A Taiwan, ou la culture traditionnelle chinoise rencontre la modernité japonaise, et ou le diabolo est un sport obligatoire à l’école, le collectif M.H.D. forment les jeunes diabolistes au plus haut niveau (citons William Lin). Plusieurs collectifs asiatiques sont alors crées, dans une forme beaucoup plus moderne que les traditionnelles troupes de cirque de « petites chinoises ». En France, quelques autodidactes (Guillaume Karpowicz, Etienne Chauzy, Robin Spinelli, Alexis Levillon) perpétuent l’innovation à la française initiée un siècle auparavant. Et dans de nombreux pays, des diabolistes novateurs contribuent à l’enrichissement du répertoire.

    

En 2010, Nico Pires, jeune artiste diaboliste français travaillant à Hong Kong, parvient alors à fédérer plus d’une centaine de diabolistes (dont une vingtaine de professionnels et autant d’adolescents) issus des cinq continents pour le projet « Planet Diabolo », afin de mettre en vidéo tous ces nouveaux répertoires, dans trois formes de compilations : une guide pédagogique, un répertoire de spectacles et un film documentaire scénarisé (« Diabolo is a trip »). Une fois encore, la communauté pense avoir atteint ses limites, et une fois encore, à partir de 2013, ces limites sont de nouveau repoussées : nouveaux répertoires à un et deux diabolo en indiana (deux baguettes dans une main et manipulation fouettée), deux diabolos galexy (un diabolo dans l’axe horizontal et l’autre dans l’axe vertical), enrichissement des répertoires à trois et quatre diabolos dans la corde, départs autonomes à cinq diabolos dans la corde et six diabolos en l’air, figures en passing à cinq et six diabolos, départs en passing à neuf et dix diabolos).

    

Au cours des quinze premières années du XXIe siècle, le répertoire total de la discipline, tous styles confondus, est passé d’une centaine de figures à plusieurs milliers, et, systématiquement, ce qui semblait impossible à un moment donné, est devenu possible quelques années plus tard. A l’heure où ces lignes sont écrites, en 2017, cette expansion ne semble pas être stabilisée.

La beauté, simplement

Un répertoire d’une telle envergure, cela semble être un cas exceptionnel (unique ?) dans les arts du cirque. Il existe une explication à cela : la notion d’entropie, en science, quantifie le désordre d’un système, et cela revient à dénombrer ses états possibles, un état étant décrit par les formes, les orientations et les positions relatives des composants du système. Une figure n’étant qu’une succession d’états dans le temps, l’entropie est ainsi une bonne mesure de l’étendue du répertoire possible dans l’absolu. Une balle, seule, dure, sans son jongleur, n’a qu’un seul état.
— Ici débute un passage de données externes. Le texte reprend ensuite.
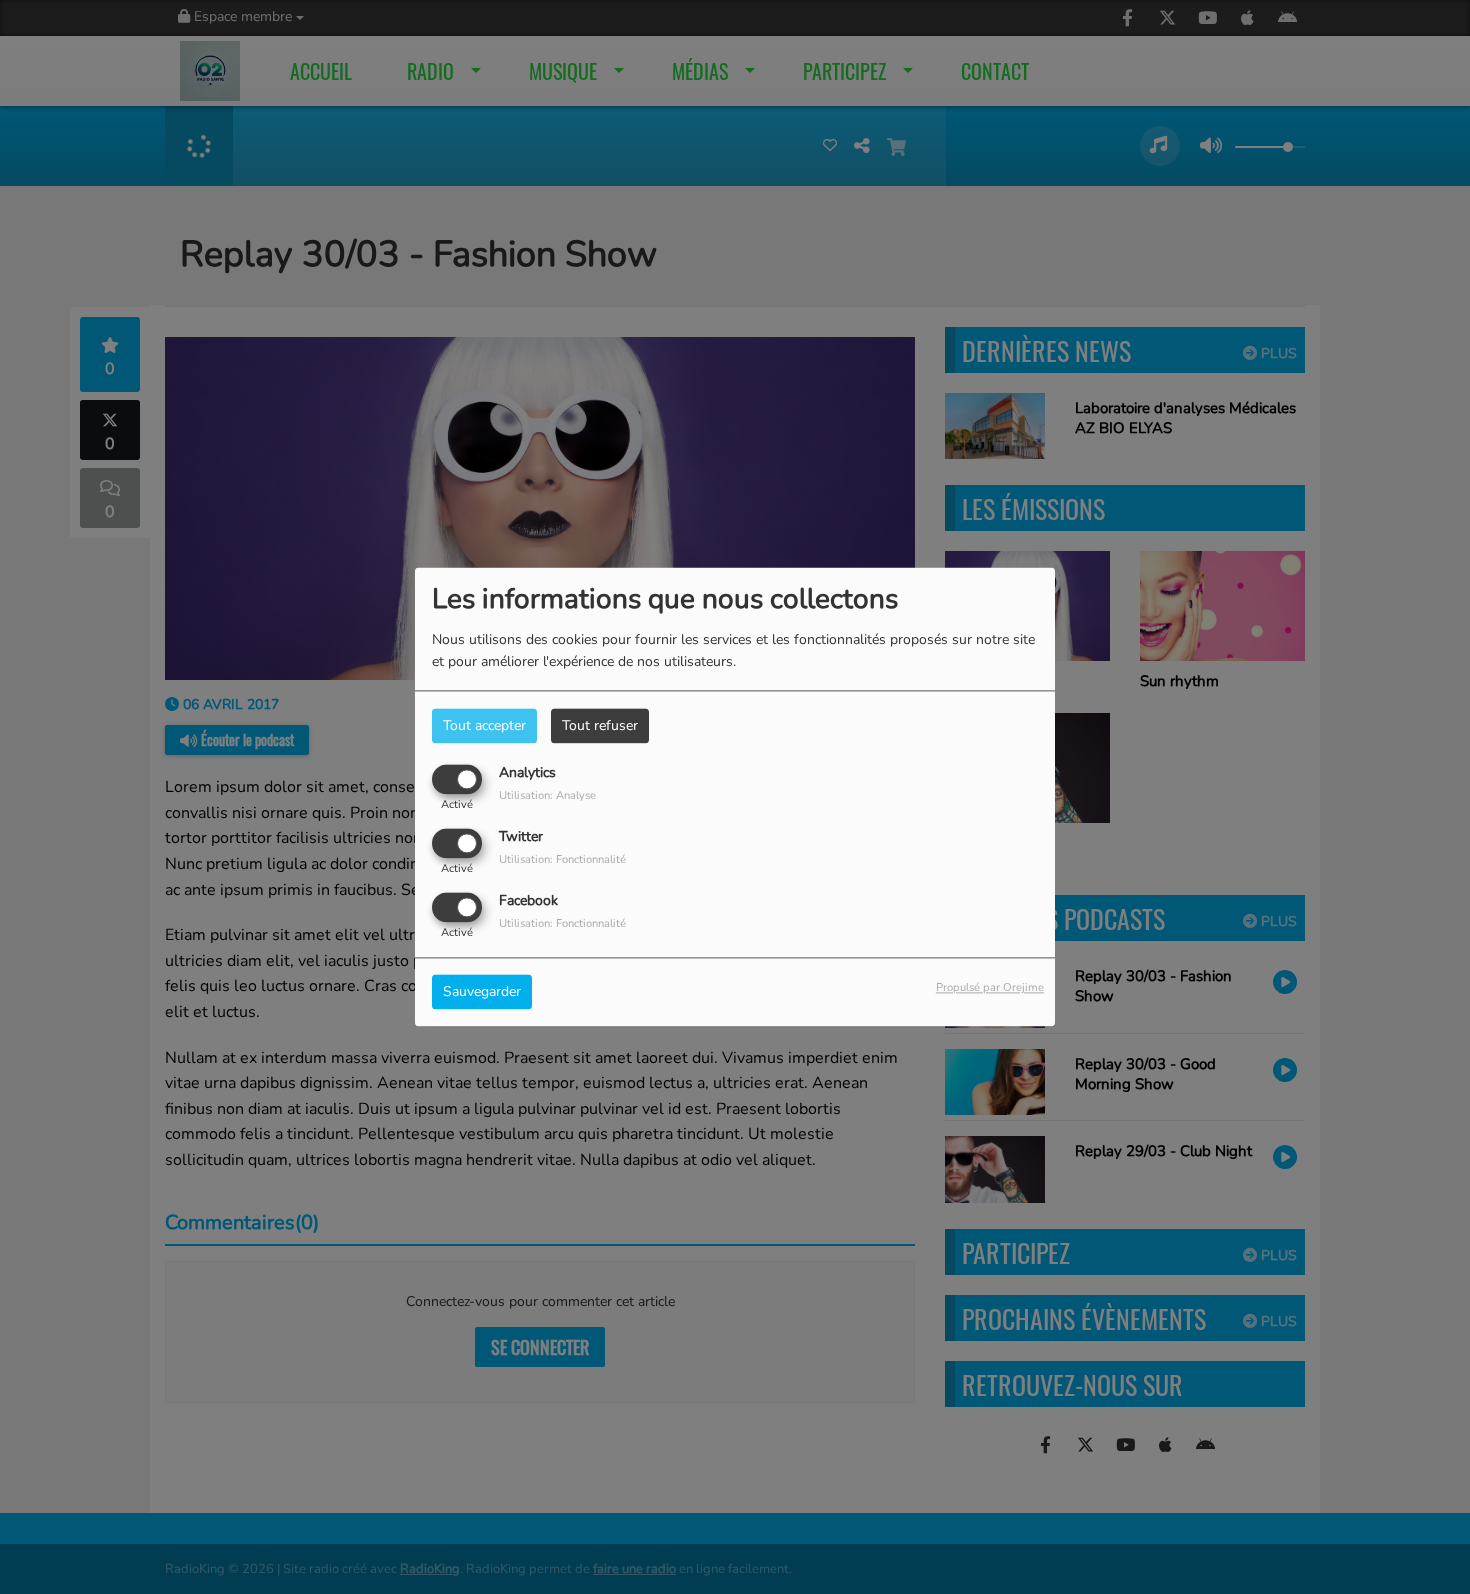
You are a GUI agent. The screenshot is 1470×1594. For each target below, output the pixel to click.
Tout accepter (484, 725)
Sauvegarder (482, 992)
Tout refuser (600, 725)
Deux balles, et toutes les directions d’alignement deviennent des états possibles. Ajoutez le jongleur, dont le corps souple a déjà une grande entropie propre, et vous avez déjà un grand répertoire. Imaginez maintenant des diabolos, le diaboliste, deux baguettes et une ficelle (un autre corps souple beaucoup plus souple qu’un corps humain), et vous avez un des systèmes les plus complexes des arts du cirque, dont la très grande entropie offre un répertoire de figures d’une extrême richesse.
Devant ce répertoire si riche et si nouveau, les écoles de cirque trouvent difficilement les formateurs compétents techniquement, et la plupart des artistes professionnels de la génération précédente ne mettent pas à jour leur répertoire, peut-être par manque de temps ou de courage, mais surtout car cela est inutile. En effet, pour le public non averti, il est très difficile de comprendre les mouvements rapides et complexes du diaboliste, et atteindre le fameux effet « waouh » ne nécessite pas d’explorer les nouvelles richesses du répertoire. On se retrouve donc dans cette situation saugrenue d’une discipline de cirque dont les extrémités techniques du répertoire sont tenues par une grande communauté de jeunes amateurs passionnés et non par les meilleurs professionnels. Citons toutefois le rare contre-exemple du français Tony Frebourg, professionnel depuis près de vingt ans, qui continue d’ouvrir la voie en jonglage aérien à quatre et cinq diabolos.

     

Pour se démarquer, quelques rares professionnels explorent de nouveaux chemins, dans la mouvance du cirque contemporain, en allant chercher du côté de la danse et de l’acrobatie, ou en sublimant les gestes les plus simples dans des chorégraphies millimétrées pour les faire apparaître sous un jour nouveau. Nous citerons à ce titre le travail de recherche remarquable du jeune prodige français Guillaume Karpowicz, largement autodidacte techniquement mais également formé aux écoles de cirque de Bordeaux puis de Stockholm, qui présente, dans une gestuelle saccadée minimaliste, des micro-lancers et des déplacements d’un diabolo sur sa corde, avec une précision extrême, pour un effet graphique absolument nouveau, et d’une très grande beauté, simplement.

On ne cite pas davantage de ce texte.